Le Bouard Avocats, cabinet d'avocats en droit du travail à Versailles. Temps de travail, rémunération, télétravail, égalité professionnelle : nous accompagnons les entreprises dans la négociation et la rédaction de leurs accords d’entreprise, avec ou sans délégué syndical.

Notre accompagnement

Faire de l’accord d’entreprise un levier de gestion

Depuis les ordonnances de 2017, l’accord d’entreprise prime sur l’accord de branche dans de nombreux domaines. Bien négocié, il permet d’adapter les règles aux besoins de l’entreprise. Mal rédigé, il expose à des contentieux.

Employeurs

Préparer et conduire la négociation

Stratégie : identification des thèmes à négocier, articulation avec la convention collective et choix des interlocuteurs.

Rédaction : accords sur le temps de travail et les forfaits jours, le télétravail, l’épargne salariale, l’égalité professionnelle ou la gestion des emplois et des parcours professionnels.

Sécurisation : règles de validité, organisation d’un référendum, dépôt et publicité de l’accord.

Sans délégué syndical

Négocier dans les PME

Moins de 11 salariés : l’employeur peut soumettre un projet d’accord à l’approbation du personnel.

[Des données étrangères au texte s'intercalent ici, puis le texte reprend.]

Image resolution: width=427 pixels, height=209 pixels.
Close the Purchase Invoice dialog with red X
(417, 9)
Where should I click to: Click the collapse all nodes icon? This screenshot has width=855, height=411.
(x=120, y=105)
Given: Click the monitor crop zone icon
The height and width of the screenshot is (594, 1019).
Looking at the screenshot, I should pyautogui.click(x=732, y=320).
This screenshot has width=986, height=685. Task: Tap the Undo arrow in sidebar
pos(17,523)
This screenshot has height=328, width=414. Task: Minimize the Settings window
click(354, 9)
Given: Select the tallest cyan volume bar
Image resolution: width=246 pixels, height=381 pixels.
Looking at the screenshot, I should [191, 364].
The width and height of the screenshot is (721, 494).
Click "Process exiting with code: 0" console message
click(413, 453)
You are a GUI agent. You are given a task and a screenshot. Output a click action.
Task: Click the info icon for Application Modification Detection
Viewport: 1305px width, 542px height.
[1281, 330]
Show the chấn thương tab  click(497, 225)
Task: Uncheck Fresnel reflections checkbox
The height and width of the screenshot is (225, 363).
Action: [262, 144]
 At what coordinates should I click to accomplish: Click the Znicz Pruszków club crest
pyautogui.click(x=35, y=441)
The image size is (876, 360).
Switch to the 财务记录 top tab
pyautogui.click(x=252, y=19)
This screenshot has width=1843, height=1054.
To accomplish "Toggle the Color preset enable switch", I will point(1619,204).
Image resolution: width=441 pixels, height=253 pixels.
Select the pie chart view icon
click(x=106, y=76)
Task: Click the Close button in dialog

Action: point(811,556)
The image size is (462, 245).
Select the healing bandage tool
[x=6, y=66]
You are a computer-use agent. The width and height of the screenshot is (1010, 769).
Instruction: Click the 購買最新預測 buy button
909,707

De 11 à 49 salariés : négociation avec un salarié mandaté ou un membre du CSE, selon des conditions précises.

50 salariés et plus : négociation prioritaire avec des élus mandatés, puis avec des élus non mandatés ou des salariés mandatés.

Rendez-vous en ligne

Un échange de 30 min ou 1h avec un avocat en droit du travail, au créneau de votre choix.

Simplifiez vos démarches : prenez rendez-vous avec un avocat en droit du travail

Votre rendez-vous, étape par étape :

  1. Choisissez votre créneau : sélectionnez la date et l'heure qui vous conviennent dans le calendrier.
  2. Décrivez votre situation : un court résumé de votre cas pour que l'avocat prépare l'échange.
  3. Ajoutez vos documents (facultatif) : transmettez les pièces utiles de votre dossier si besoin.

Simple, rapide et 100 % en ligne — paiement sécurisé.

Le jour J, en 30 min ou 1h, l'avocat répond à toutes vos questions, analyse votre situation et vous donne ses premiers conseils.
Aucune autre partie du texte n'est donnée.